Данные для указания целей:
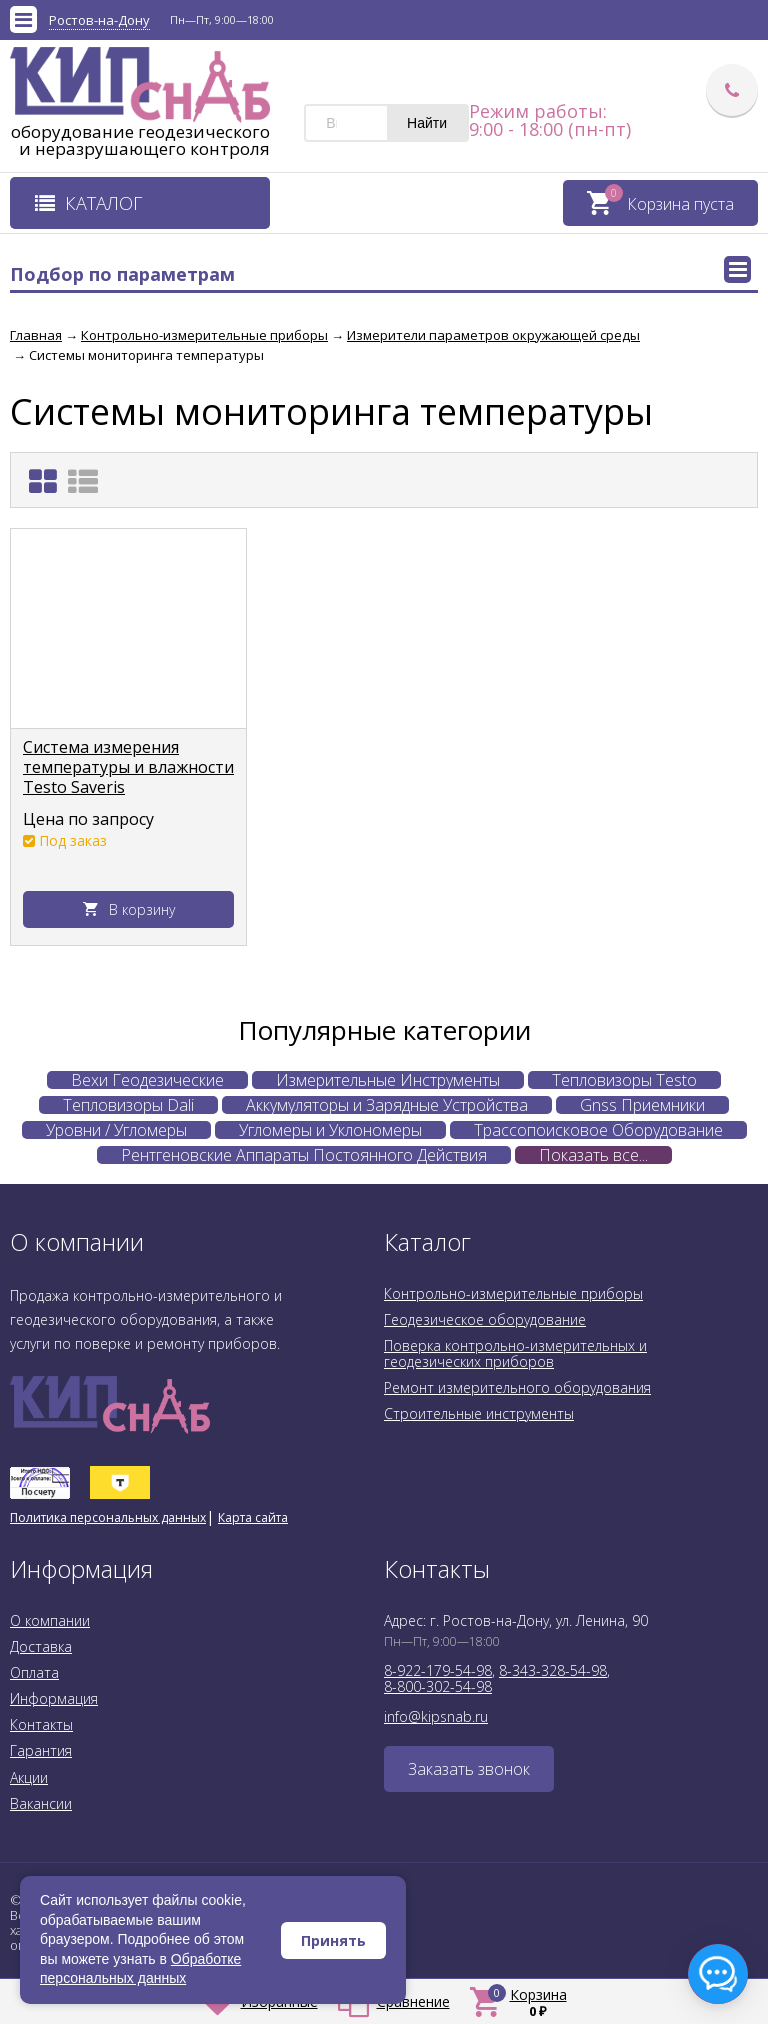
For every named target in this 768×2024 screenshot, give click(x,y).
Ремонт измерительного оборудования (517, 1387)
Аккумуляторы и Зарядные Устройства (387, 1105)
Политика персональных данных (108, 1517)
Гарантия (41, 1750)
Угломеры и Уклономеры (330, 1130)
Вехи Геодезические (147, 1080)
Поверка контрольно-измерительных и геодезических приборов (515, 1353)
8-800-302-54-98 (438, 1686)
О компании (50, 1620)
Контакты (41, 1724)
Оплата (34, 1672)
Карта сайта (253, 1517)
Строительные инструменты (479, 1413)
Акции (29, 1777)
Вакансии (41, 1803)
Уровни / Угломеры (116, 1130)
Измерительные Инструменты (388, 1080)
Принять (333, 1940)
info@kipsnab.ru (436, 1716)
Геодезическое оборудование (485, 1319)
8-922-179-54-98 (438, 1670)
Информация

- **Указание**: Перепишите все строки материала, заменив «Угломеры» на «Гониометры» и больше ничего не меняя. Изображения в ответ не включайте.

- **Ответ на задание**:
For every named target in this 768×2024 screenshot, give click(x,y).
Ремонт измерительного оборудования (517, 1387)
Аккумуляторы и Зарядные Устройства (387, 1105)
Политика персональных данных (108, 1517)
Гарантия (41, 1750)
Гониометры и Уклономеры (330, 1130)
Вехи Геодезические (147, 1080)
Поверка контрольно-измерительных и геодезических приборов (515, 1353)
8-800-302-54-98 (438, 1686)
О компании (50, 1620)
Контакты (41, 1724)
Оплата (34, 1672)
Карта сайта (253, 1517)
Строительные инструменты (479, 1413)
Акции (29, 1777)
Вакансии (41, 1803)
Уровни / Гониометры (116, 1130)
Измерительные Инструменты (388, 1080)
Принять (333, 1940)
info@kipsnab.ru (436, 1716)
Геодезическое оборудование (485, 1319)
8-922-179-54-98 (438, 1670)
Информация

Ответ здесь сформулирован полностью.